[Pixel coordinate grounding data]
****

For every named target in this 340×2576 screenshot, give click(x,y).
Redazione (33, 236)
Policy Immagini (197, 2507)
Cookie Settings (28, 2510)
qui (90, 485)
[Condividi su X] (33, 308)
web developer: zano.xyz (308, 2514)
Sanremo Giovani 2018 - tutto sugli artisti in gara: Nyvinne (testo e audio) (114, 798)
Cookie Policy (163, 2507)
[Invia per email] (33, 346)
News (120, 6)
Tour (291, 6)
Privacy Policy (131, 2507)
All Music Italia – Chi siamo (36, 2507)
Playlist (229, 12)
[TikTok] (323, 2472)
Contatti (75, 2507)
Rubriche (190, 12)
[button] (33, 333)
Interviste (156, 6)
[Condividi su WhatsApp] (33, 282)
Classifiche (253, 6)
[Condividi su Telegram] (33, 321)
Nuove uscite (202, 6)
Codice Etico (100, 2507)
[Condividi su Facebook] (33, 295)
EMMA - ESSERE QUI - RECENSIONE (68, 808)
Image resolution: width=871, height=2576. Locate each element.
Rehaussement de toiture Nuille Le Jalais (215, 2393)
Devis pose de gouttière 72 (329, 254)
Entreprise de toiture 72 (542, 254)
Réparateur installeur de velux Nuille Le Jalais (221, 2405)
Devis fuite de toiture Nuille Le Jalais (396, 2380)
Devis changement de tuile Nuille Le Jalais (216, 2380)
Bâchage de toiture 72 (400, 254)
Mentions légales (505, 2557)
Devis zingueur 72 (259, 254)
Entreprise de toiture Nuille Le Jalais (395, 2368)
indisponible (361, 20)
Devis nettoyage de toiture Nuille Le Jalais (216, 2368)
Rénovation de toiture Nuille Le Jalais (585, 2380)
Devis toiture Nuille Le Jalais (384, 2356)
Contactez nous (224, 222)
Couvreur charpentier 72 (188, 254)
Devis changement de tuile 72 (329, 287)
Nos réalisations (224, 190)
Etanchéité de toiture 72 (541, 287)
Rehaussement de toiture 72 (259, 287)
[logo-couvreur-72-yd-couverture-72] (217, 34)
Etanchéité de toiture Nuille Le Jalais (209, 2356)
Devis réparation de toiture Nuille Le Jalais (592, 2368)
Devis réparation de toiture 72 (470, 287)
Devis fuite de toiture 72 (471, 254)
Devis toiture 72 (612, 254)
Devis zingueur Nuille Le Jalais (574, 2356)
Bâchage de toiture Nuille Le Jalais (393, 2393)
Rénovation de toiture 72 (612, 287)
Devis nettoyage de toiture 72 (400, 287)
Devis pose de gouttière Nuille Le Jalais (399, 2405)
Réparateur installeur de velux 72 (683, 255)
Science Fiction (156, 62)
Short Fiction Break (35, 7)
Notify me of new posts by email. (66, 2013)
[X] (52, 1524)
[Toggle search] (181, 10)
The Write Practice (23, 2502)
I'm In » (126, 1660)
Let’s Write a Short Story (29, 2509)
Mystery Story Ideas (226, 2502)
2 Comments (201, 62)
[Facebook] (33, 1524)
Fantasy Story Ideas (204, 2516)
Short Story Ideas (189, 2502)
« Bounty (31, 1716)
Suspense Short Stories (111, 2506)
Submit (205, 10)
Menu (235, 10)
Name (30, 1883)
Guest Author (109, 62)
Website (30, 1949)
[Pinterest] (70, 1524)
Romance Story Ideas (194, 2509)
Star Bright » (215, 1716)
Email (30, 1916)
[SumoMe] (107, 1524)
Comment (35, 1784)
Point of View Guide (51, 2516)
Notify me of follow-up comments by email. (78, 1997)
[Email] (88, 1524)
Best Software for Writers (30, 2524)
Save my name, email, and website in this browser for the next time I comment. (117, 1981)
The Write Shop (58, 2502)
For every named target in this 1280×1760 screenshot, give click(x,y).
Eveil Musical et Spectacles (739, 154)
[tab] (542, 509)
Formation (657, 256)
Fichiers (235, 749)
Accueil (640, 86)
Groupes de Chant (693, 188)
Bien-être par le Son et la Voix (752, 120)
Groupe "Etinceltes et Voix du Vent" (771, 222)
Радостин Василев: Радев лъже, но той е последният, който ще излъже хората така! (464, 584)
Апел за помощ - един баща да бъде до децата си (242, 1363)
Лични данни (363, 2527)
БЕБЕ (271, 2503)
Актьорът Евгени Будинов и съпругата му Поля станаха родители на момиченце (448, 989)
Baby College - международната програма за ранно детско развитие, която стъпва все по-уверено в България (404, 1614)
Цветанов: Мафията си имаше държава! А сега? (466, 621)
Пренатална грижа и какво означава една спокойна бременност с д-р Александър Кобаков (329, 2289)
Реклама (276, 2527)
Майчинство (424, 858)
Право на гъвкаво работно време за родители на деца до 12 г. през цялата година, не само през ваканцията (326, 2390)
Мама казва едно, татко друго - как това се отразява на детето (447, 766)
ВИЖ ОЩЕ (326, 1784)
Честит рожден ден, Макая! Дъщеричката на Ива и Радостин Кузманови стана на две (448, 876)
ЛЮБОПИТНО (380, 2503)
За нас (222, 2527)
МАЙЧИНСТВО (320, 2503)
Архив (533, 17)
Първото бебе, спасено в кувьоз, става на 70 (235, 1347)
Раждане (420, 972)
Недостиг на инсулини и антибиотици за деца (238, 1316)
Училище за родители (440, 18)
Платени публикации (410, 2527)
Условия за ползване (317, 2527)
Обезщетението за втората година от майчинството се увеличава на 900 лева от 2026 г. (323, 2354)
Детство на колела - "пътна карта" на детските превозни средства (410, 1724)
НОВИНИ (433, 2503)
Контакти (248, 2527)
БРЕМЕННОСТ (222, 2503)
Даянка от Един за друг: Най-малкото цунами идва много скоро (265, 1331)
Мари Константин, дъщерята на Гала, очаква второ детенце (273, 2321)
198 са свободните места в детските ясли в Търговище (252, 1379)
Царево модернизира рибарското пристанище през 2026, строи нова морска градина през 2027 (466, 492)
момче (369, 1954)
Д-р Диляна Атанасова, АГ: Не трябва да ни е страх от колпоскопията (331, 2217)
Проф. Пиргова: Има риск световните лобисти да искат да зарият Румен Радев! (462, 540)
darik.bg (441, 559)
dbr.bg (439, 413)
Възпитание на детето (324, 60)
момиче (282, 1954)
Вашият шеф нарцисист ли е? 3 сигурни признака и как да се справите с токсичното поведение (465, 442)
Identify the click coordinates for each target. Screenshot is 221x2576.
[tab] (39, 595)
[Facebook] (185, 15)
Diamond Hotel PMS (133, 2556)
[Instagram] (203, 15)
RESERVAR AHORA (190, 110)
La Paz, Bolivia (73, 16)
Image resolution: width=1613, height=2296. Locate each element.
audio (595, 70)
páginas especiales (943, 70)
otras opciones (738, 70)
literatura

****

TASK ITEM:
Write the opening line of the data above and every line after it, exactly, stopping once you have written the line with "Nuove uscite (202, 6)".

EXERCISE OUTPUT:
For every named target in this 340×2576 screenshot, give click(x,y).
Redazione (33, 236)
Policy Immagini (197, 2507)
Cookie Settings (28, 2510)
qui (90, 485)
[Condividi su X] (33, 308)
web developer: zano.xyz (308, 2514)
Sanremo Giovani 2018 - tutto sugli artisti in gara: Nyvinne (testo e audio) (114, 798)
Cookie Policy (163, 2507)
[Invia per email] (33, 346)
News (120, 6)
Tour (291, 6)
Privacy Policy (131, 2507)
All Music Italia – Chi siamo (36, 2507)
Playlist (229, 12)
[TikTok] (323, 2472)
Contatti (75, 2507)
Rubriche (190, 12)
[button] (33, 333)
Interviste (156, 6)
[Condividi su WhatsApp] (33, 282)
Classifiche (253, 6)
[Condividi su Telegram] (33, 321)
Nuove uscite (202, 6)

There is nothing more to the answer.